Opera by American composer David T. Little

JFK is an opera in three acts by American composer David T. Little, with an English-language libretto by Royce Vavrek. The opera's story is based on the final night of American president John F. Kennedy's life that was spent in at the Hotel Texas in Fort Worth, prior to his assassination in Dallas, on November 22, 1963.

The opera was commissioned by Fort Worth Opera, Opéra de Montréal and American Lyric Theater, and received its premiere at Fort Worth Opera on April 23, 2016 in a production directed by Thaddeus Strassberger.

==Roles==

Roles, voice types, premiere cast
| Role | Voice type | Premiere cast, April 23, 2016 (Conductor: Steven Osgood) |
|---|---|---|
| John F. "Jack" Kennedy | baritone | Matthew Worth |
| Jacqueline "Jackie" Bouvier Kennedy | mezzo-soprano | Daniela Mack |
| Reporter | tenor | Brian Wallin |
| Clara Harris / Fate 1 (Clotho) | soprano | Talise Trevigne |
| Henry Rathbone / Fate 2 (Lachesis) | tenor | Sean Panikkar |
| Fate 3 (Atropos) | silent role |  |
| Rosemary Kennedy | soprano | Cree Carrico |
| Nikita Khrushchev | tenor | Casey Finnigan |
| Jackie Onassis | mezzo-soprano | Katharine Goeldner |
| Lyndon B. Johnson | bass-baritone | Daniel Okulitch |
| Billie Sol Estes | tenor | Jared Welch |
| Ralph Yarborough | baritone | Christopher Leach |
| John Connally | baritone | Brett Bode |
| Raymond J. Buck | baritone | Clay Thompson |
| Jim Wright | bass | Johnny Salvesen |

Many critics wrote about a disorienting dream that Jackie experiences involving the historical figures Clara Harris and Henry Rathbone. In his preview for The New York Times, David Allen explained that the opera "layers time most obviously in two 'characters in triplicate,' as Mr. Little puts it. Superficially, they are Henry and Clara, a secret service agent and a maid. In another guise, they inhabit Greek mythology as Lachesis and Clotho, the fates who spin and measure the thread of life. In still a third, they are a couple who attended Ford's Theatre with Abraham Lincoln: Henry, who was stabbed by John Wilkes Booth, was later driven mad and killed Clara while attacking their children."

==Reception==

The world premiere received positive reviews, including a rave from Henry Stewart in Opera News who called the work a "ravishing grand opera", "a triumphant work", and suggested that "JFK isn't history or even biography—it's a love story, a very sad one about growing old but not getting to grow old enough."
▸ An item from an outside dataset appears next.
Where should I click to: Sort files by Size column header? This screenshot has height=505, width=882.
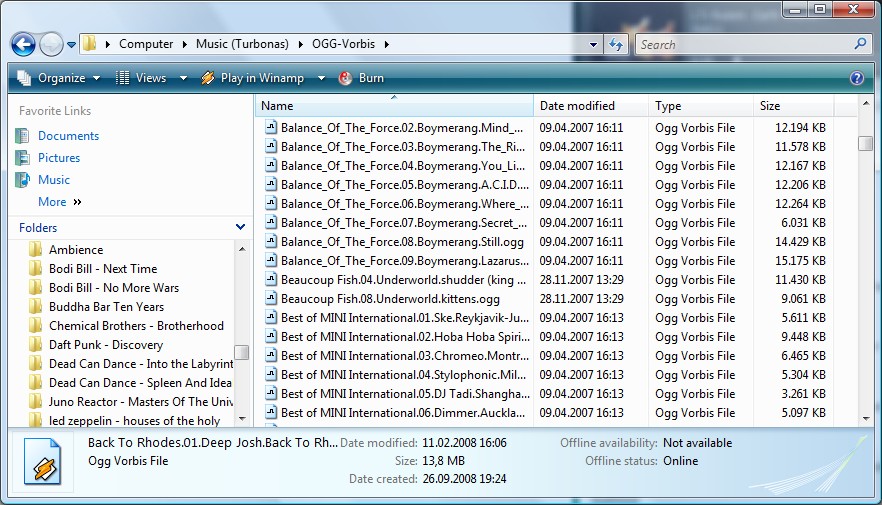[x=770, y=106]
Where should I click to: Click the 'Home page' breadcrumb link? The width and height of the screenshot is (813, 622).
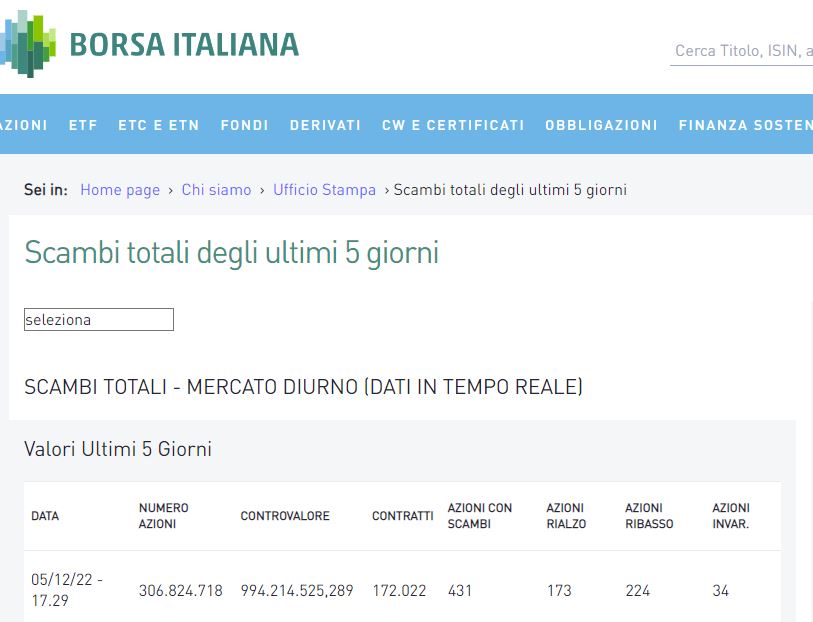pyautogui.click(x=120, y=190)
Another rave was published in The Wall Street Journal by Heidi Waleson who compared the work to Little and Vavrek's groundbreaking previous opera by saying "Mr. Little's score juxtaposes the insistent, propulsive cacophony of Dog Days with expressive melody", and celebrating "Mr. Vavrek's surreally layered, poetic and theatrically well-paced libretto".

Yet another rave was found in Dallas Observer by Wayne Lee Gay who commented that "the drama and ideas flowed seamlessly, thanks not only to a beautifully structured libretto that pulls these ideas together, but a score in which a smooth quasi-minimalism provides a foundation for frequent journeys into radiant neo-romanticism."

Mark Swed, in the Los Angeles Times called it "[a]n opera operating on many levels, it has something for everyone." He continued to rave that "Little's score has flashes of his brilliant, hard-driving percussive style. His music theater is often haunted by ghosts, and some of the most effective moments in JFK are found in the otherworldliness of the orchestral colors. Add to that his talent for songful melody and weakness for instrumental shock, and you have a fine cocktail for modern grand opera."

The most controversial scene proved to be a dream sequence in which Lyndon B. Johnson appears as an exaggerated cowboy, a moment that a number of critics took issue with, including Scott Cantrell of The Dallas Morning News who called it "acutely offensive", and James L. Paulk suggesting it was "vulgar" in Classical Voice America, but Olin Chism in the Fort Worth Star-Telegram noted that the "low comedy" received "the biggest laughs of the evening." Anthony Tommasini of The New York Times called it "comic crudity", though Waleson, in her review for The Wall Street Journal, praised the scene and the depiction of Johnson "who sings a swaggering rockabilly anthem and calls [Kennedy] a 'pussy' [providing] comedic chaos with appropriate hints of nastiness."